Senado debate projeto que fixa preço dos livros para impedir domínio de grupos como Amazon
01 de junho de 2022 - 16h18
O Livro Socialista
Por Lincoln Secco
No Brasil avança o debate sobre a proposta de uma Lei do Preço Fixo do livro (ou Lei José Xavier Cortez), cuja relatoria é do senador Jean Paul Prates (PT-RN).
Inspirada na Lei Lang da França, a lei obrigaria todas as livrarias a limitar no máximo a 10% o desconto em uma publicação durante o primeiro ano após o seu lançamento.
Com isso, o pequeno comércio livreiro estaria protegido de grupos poderosos como a Amazon. A historiadora Marisa Midori Deaecto, professora de História do Livro na ECA e IEA/USP, defende ardorosamente a proposta de lei.
Ao conhecer essa sua nova frente de luta, lembrei do nosso velho professor Edgard Carone, bibliófilo e colecionador de livros socialistas e rascunhei algumas notas sobre uma realidade quase desaparecida: o livro nos países socialistas.
Os ciclos do livro no antigo bloco socialista acompanharam as vicissitudes da história do partido comunista. A Revolução Russa entronizou o livro como o principal veículo do agitprop (agitação e propaganda).
Lênin, que era um cultuador dos livros a ponto de se irritar com edições mal cuidadas, preocupou-se em garantir orçamento para bibliotecas e editoras. Aliás, todos os principais líderes bolcheviques devoravam livros e tentavam se impor nos debates com recurso à erudição.
====
Instruções do exercício:
Dê continuidade ao artigo sobre o preço fixo do livro a partir do ponto em que ele termina. Os registros são um material independente do artigo sobre o preço fixo do livro.
====
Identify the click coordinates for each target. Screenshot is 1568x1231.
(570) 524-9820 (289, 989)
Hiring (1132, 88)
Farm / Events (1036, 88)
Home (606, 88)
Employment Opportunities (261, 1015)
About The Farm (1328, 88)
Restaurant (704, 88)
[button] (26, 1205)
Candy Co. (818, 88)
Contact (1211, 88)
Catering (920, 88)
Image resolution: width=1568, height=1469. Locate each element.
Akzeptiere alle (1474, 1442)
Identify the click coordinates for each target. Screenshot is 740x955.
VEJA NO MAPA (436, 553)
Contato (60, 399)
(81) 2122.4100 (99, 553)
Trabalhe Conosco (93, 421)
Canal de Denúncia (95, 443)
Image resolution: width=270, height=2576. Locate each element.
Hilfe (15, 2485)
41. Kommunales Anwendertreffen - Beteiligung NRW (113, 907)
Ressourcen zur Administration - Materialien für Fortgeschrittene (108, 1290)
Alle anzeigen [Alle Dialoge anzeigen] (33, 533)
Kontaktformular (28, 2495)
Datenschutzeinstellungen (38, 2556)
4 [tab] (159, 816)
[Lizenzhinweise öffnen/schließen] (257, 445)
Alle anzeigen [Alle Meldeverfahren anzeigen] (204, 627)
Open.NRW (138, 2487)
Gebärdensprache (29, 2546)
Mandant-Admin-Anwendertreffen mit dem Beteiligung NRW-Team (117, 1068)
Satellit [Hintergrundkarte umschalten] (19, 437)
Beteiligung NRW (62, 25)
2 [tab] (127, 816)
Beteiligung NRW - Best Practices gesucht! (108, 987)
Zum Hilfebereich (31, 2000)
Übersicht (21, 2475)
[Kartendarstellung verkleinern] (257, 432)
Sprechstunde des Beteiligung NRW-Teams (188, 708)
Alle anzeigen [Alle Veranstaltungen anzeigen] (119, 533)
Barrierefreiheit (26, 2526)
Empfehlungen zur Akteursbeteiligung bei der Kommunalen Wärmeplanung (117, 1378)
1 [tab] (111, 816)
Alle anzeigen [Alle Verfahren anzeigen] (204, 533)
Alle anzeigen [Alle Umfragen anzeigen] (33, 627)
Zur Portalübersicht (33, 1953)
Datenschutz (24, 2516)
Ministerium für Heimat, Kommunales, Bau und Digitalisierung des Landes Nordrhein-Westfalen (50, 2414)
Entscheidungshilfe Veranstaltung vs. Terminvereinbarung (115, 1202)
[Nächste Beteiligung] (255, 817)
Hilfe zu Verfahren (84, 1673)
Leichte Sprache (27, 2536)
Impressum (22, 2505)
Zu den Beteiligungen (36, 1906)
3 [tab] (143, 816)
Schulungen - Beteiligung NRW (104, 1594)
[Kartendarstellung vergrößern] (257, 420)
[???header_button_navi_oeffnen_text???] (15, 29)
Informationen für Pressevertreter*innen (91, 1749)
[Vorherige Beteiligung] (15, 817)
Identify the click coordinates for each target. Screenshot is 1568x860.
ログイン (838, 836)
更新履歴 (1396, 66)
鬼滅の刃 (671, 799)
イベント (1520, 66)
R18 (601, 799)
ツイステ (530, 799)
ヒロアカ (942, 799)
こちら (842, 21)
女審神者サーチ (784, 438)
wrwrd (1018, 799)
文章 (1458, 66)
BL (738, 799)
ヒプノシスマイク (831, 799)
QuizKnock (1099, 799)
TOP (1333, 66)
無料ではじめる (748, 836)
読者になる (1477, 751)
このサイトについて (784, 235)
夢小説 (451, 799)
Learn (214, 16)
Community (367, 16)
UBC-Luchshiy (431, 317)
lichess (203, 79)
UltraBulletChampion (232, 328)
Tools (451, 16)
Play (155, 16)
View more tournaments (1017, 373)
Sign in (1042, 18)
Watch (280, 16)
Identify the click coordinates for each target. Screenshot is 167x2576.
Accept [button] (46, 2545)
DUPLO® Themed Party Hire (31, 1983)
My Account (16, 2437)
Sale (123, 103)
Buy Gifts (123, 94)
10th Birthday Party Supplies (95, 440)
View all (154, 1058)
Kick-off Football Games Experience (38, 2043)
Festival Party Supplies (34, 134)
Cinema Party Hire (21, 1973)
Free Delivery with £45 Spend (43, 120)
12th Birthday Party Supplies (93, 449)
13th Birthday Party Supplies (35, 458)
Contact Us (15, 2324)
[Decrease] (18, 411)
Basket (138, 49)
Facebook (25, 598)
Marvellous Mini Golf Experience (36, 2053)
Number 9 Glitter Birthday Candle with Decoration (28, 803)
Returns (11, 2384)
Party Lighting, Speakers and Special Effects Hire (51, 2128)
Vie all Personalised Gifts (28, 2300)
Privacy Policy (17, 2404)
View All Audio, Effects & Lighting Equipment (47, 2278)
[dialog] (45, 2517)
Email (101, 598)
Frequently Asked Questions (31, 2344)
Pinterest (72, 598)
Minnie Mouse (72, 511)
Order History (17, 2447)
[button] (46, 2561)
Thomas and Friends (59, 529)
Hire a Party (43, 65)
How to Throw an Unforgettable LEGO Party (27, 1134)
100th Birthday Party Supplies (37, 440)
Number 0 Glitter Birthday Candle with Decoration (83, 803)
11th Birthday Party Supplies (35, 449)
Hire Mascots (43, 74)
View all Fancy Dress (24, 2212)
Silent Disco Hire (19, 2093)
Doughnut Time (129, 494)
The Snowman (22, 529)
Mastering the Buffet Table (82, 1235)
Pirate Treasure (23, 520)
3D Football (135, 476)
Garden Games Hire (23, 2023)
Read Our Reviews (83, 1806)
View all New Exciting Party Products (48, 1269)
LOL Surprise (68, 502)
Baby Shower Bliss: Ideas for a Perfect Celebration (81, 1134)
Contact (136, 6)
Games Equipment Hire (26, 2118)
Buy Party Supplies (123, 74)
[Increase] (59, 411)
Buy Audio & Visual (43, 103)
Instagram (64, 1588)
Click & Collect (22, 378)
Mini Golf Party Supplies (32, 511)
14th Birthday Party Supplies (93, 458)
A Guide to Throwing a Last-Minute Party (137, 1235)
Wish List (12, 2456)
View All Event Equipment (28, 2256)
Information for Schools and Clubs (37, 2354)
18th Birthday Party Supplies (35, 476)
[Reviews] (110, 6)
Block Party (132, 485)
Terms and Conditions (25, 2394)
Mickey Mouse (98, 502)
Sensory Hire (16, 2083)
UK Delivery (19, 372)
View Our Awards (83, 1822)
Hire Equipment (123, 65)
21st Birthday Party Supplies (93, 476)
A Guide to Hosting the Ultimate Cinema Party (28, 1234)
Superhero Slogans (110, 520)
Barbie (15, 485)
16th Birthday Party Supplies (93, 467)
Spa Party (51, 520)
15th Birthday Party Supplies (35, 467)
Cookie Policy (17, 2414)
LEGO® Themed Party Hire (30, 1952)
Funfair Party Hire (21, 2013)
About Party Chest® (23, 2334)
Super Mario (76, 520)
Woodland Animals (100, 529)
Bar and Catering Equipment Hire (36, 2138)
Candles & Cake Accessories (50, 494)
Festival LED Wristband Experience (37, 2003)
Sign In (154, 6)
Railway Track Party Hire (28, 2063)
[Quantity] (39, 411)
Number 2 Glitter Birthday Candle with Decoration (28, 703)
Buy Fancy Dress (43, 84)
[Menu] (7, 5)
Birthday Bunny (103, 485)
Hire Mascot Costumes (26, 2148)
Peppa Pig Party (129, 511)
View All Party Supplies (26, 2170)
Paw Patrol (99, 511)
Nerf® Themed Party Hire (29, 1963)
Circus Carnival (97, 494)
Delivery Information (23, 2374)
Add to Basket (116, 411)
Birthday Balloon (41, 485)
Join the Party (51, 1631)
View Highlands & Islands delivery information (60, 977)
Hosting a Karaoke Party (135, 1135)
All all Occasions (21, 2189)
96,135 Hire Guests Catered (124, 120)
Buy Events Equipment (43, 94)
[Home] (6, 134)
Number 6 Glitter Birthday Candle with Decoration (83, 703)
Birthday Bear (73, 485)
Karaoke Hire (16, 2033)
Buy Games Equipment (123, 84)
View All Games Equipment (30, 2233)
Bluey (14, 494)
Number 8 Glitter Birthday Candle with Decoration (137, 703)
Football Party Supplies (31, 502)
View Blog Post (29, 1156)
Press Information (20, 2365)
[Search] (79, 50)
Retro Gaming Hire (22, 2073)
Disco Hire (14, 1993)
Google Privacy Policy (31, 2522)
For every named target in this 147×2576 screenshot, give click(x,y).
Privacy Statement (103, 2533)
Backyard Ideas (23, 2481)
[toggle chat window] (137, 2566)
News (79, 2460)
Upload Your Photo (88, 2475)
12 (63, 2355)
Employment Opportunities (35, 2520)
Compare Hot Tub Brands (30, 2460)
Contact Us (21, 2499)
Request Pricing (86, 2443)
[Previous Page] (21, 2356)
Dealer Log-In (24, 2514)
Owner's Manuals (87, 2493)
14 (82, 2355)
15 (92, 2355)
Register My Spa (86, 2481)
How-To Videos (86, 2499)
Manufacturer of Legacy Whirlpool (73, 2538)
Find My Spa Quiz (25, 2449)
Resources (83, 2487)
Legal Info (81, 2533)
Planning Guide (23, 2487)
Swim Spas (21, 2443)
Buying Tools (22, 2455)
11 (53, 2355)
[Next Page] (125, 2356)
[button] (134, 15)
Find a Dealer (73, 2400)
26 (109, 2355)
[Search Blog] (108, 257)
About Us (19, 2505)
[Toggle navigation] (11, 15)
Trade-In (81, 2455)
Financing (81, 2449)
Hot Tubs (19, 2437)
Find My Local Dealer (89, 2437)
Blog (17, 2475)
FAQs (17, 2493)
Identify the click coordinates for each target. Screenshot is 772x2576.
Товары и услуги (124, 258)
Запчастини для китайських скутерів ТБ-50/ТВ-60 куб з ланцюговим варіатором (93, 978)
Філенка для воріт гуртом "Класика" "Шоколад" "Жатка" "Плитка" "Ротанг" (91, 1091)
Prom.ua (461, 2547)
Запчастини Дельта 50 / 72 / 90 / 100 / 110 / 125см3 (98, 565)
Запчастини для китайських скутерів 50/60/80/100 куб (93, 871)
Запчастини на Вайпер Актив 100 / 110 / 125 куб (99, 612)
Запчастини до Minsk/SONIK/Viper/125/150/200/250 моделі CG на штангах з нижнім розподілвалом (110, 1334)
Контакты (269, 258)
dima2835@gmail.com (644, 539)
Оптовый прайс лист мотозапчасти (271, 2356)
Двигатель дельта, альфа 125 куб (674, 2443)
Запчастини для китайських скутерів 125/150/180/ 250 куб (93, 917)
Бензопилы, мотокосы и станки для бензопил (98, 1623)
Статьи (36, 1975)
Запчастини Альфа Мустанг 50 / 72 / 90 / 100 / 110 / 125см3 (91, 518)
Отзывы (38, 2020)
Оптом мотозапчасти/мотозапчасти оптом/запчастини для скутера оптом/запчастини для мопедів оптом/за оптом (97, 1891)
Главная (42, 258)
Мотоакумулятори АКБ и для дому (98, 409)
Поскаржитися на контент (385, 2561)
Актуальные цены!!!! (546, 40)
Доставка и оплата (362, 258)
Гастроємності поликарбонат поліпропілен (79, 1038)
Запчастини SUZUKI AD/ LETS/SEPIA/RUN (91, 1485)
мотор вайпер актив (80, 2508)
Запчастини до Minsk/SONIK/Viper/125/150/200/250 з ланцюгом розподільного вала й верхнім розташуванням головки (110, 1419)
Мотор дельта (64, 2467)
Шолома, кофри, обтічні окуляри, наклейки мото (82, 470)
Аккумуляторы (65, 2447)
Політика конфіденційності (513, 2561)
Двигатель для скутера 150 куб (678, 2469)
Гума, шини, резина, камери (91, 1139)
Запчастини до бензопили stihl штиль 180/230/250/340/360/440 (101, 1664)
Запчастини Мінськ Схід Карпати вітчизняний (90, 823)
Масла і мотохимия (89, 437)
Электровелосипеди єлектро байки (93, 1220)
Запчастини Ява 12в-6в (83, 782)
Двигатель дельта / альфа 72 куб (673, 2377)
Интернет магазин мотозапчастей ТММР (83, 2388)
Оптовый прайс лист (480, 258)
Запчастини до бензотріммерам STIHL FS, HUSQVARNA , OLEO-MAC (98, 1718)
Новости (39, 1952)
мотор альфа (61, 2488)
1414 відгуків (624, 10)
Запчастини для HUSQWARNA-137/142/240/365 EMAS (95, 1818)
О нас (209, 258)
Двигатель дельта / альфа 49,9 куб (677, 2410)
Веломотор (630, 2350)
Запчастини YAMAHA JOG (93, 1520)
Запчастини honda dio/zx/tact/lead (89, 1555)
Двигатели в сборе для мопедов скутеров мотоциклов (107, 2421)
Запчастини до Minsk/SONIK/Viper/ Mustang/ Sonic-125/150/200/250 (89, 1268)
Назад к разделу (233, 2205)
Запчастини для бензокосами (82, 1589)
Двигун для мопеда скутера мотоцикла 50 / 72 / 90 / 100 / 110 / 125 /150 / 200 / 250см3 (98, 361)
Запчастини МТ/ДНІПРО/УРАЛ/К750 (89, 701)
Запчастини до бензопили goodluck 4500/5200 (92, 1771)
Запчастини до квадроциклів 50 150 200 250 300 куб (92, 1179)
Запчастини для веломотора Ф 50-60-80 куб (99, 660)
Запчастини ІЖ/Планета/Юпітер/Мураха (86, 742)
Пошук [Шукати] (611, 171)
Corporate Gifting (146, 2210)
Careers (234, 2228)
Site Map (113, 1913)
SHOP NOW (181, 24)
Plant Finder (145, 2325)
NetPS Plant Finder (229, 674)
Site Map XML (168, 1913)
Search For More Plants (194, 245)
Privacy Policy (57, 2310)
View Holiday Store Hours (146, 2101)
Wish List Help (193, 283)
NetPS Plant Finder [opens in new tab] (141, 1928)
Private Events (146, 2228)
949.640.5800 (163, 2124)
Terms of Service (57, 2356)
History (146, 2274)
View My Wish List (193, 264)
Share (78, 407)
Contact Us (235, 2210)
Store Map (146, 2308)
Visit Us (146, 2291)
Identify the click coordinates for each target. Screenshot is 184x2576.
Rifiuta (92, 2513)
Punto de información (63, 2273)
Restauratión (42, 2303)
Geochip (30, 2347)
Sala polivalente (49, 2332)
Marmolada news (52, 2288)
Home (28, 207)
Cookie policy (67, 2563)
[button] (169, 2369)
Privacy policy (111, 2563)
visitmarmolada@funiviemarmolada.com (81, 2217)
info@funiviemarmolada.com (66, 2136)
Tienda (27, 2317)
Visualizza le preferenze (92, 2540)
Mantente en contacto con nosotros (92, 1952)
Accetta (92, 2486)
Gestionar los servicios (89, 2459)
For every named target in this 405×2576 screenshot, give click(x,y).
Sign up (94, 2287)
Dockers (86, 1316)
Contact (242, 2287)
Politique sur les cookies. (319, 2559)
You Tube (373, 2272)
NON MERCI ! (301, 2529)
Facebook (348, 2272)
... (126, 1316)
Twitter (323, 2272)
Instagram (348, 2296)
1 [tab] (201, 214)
====
Resposta da tarefa:
Bukharin era um intelectual nato. Zinoviev escreveu uma História do Partido Bolchevique. Trotsky provavelmente era o mais talentoso deles e teve que levar ao exílio caixas enormes de livros e documentos. Stalin manteve uma ampla biblioteca pessoal com centenas de livros anotados.
Livros e agitprop
A propaganda consiste na formação política dos quadros que atuam permanentemente no partido ou nas organizações por ele influenciadas. A agitação visa atingir as massas em comícios, passeatas, greves, protestos, confrontos etc.
Resumindo, para Lênin a agitação vulgariza poucas ideias para muita gente e a propaganda difunde muitas ideias para um número menor de militantes. O agitprop não é uma soma de tarefas fixas rigidamente separadas, mas um conjunto de processos e relações entre pessoas. O objetivo é transformar cada vez mais membros das massas em quadros e alterar qualitativamente a relação entre dirigidos e dirigentes.
A agitação recorre a cartazes, volantes, panfletos, jornais etc. A propaganda utiliza cursos, debates teóricos e livros. Essa é uma distinção analítica, porque na prática jornais podem trazer capítulos de livros, debates teóricos e opúsculos; palestras podem servir à agitação.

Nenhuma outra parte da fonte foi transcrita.